Dalla rassegna stampa Cinema

UN SOGNO CHIAMATO FLORIDA

UN SOGNO CHIAMATO FLORIDA
Scene di degrado quotidiano nel regno delle fiabe Disney
di Maurizio Porro

Settimana di film bellissimi, utili, morali (sulla Siria, Israele, dittico romeno) tutti insieme appassionatamente a dimostrarci quanto il cinema può ancora essere un teste complice, un giudice dei tempi. Di sicuro lo è Un sogno chiamato Florida di Sean Baker, autore di Tangerine , stupendo squarcio trans girato con iPhone sul Sunset Boulevard di L.A., città vista come una bellissima bugia confezionata. Idem per Orlando, regno di favole disneyane, dove si svolge questo racconto neo realista con tre bambini di 8 anni, proprio come nei film di De Sica e Rossellini.

Canaglie ma non simpatiche, vittime invisibili di una civiltà umiliata ai confini del sogno Usa diventato incubo. Alla periferia vivono i senza tetto con «stanza» al Magic Castle, motel in coma architettonico ma con un manager dal cuore grande così (Willem Dafoe, candidato all’Oscar). Il racconto pulsa nel rapporto tra una donna (impressionante Bria Vinaite) ai confini della legalità, morale e materiale, e Moonee nel cono della sua ombra, piccola, stupefacente non attrice: Brooklynn Prince.

#### Dati forniti:
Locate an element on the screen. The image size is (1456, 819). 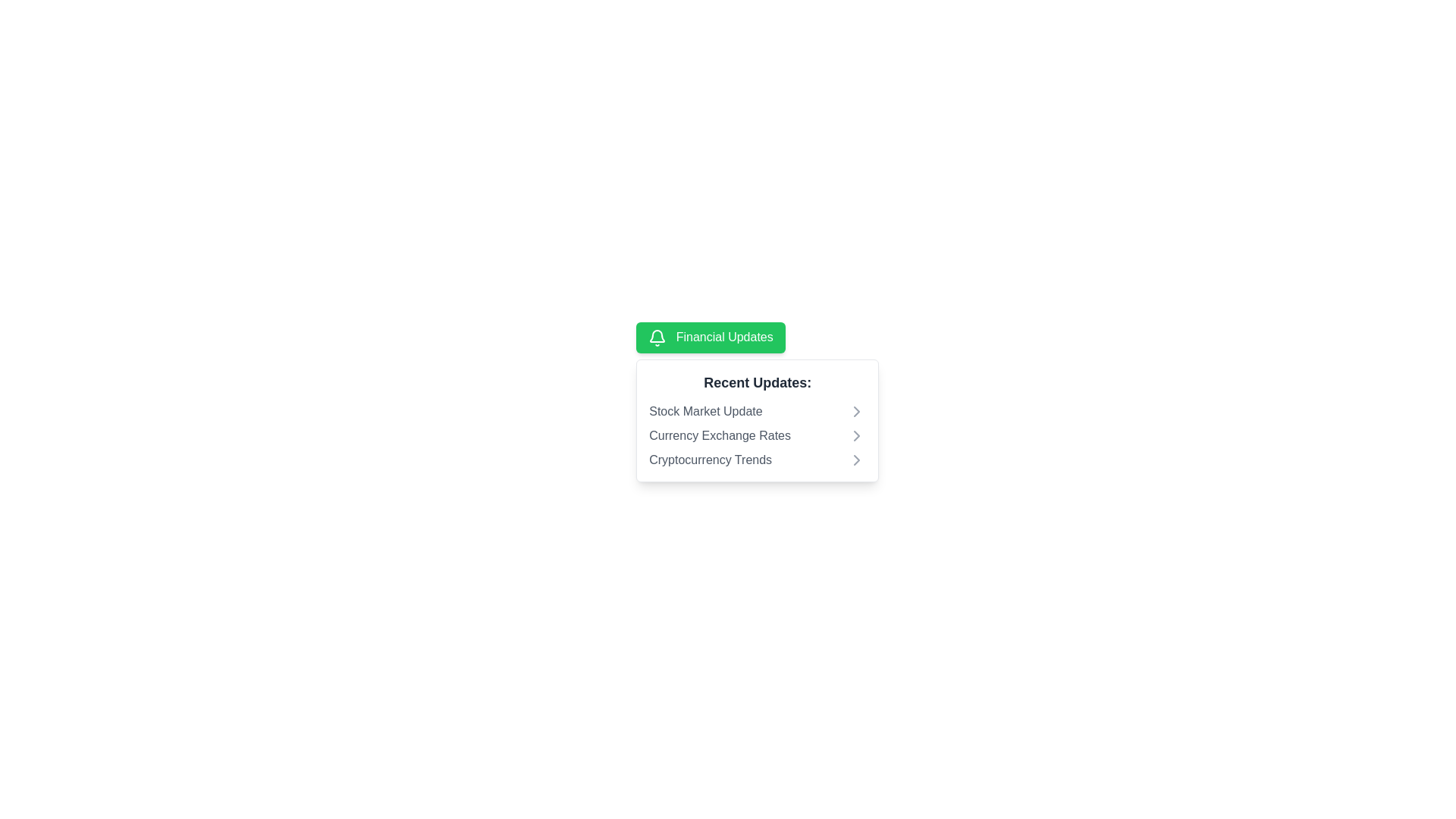
the currency exchange rates label or link in the dropdown menu to trigger a tooltip display or highlight effect is located at coordinates (719, 435).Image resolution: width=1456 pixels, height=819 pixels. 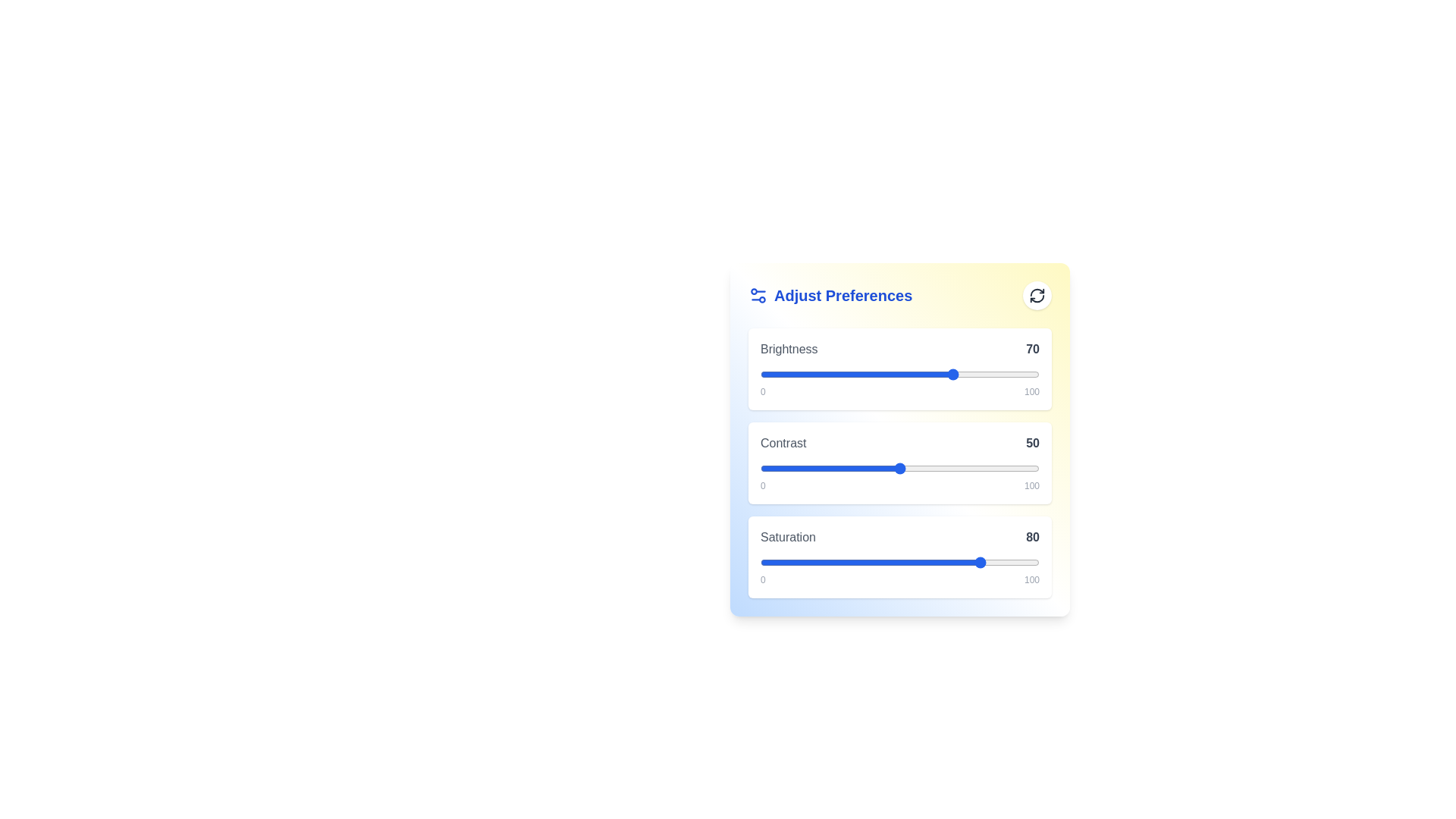 I want to click on numeric display label showing the value '50' that indicates the contrast setting within the 'Adjust Preferences' card, so click(x=1032, y=444).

#### Lavoro richiesto:
- 1) Rispondi a queste domande sulla recensione di Un sogno chiamato Florida:
(a) Con quale strumento è stato girato Tangerine?
(b) In quale città si svolge Un sogno chiamato Florida?
(c) Quale attore interpreta il manager del Magic Castle?
- 2) Per favore, prosegui la recensione di Un sogno chiamato Florida dopo l'ultima frase riportata.
Le righe non hanno alcun ruolo in questo lavoro.

#### Risposte ai compiti:
- 1)
(a) Con un iPhone.
(b) A Orlando.
(c) Willem Dafoe.

- 2)
Scene quotidiane di degrado, perfino allegre, di vite ai margini, di slanci e rancori di cuore, corsa verso un finale indimenticabile. Nel colorato squallore post Hopper di fast food, piscine e outlet, questo mondo di cartapesta è visto all’altezza di tre bambini che già hanno svenduto magìa e innocenza. Dice l’autore: la location è la star. Di un film di una verità ed empatia impressionanti, in grado di trascinarti lontano.